Source records:
=-=-=

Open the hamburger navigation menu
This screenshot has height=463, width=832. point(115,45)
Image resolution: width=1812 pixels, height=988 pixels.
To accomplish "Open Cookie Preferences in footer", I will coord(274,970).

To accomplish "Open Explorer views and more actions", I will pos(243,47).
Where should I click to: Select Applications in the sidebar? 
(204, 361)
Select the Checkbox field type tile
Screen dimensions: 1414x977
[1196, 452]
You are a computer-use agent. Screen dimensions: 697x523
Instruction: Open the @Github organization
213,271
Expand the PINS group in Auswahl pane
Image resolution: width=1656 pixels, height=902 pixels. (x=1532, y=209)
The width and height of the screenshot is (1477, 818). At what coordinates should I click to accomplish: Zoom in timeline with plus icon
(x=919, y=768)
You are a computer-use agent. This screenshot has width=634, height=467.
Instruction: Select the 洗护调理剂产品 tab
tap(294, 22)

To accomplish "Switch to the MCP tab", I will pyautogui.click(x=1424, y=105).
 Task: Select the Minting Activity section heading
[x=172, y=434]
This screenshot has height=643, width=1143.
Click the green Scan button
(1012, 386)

=-=-=

Task instructions >> Give an exact copy of the lines from the one with "Expand the PINS group in Auswahl pane" through the end of the entries, both ends included.

Result for this exercise >>
Expand the PINS group in Auswahl pane
Image resolution: width=1656 pixels, height=902 pixels. (x=1532, y=209)
The width and height of the screenshot is (1477, 818). At what coordinates should I click to accomplish: Zoom in timeline with plus icon
(x=919, y=768)
You are a computer-use agent. This screenshot has width=634, height=467.
Instruction: Select the 洗护调理剂产品 tab
tap(294, 22)

To accomplish "Switch to the MCP tab", I will pyautogui.click(x=1424, y=105).
 Task: Select the Minting Activity section heading
[x=172, y=434]
This screenshot has height=643, width=1143.
Click the green Scan button
(1012, 386)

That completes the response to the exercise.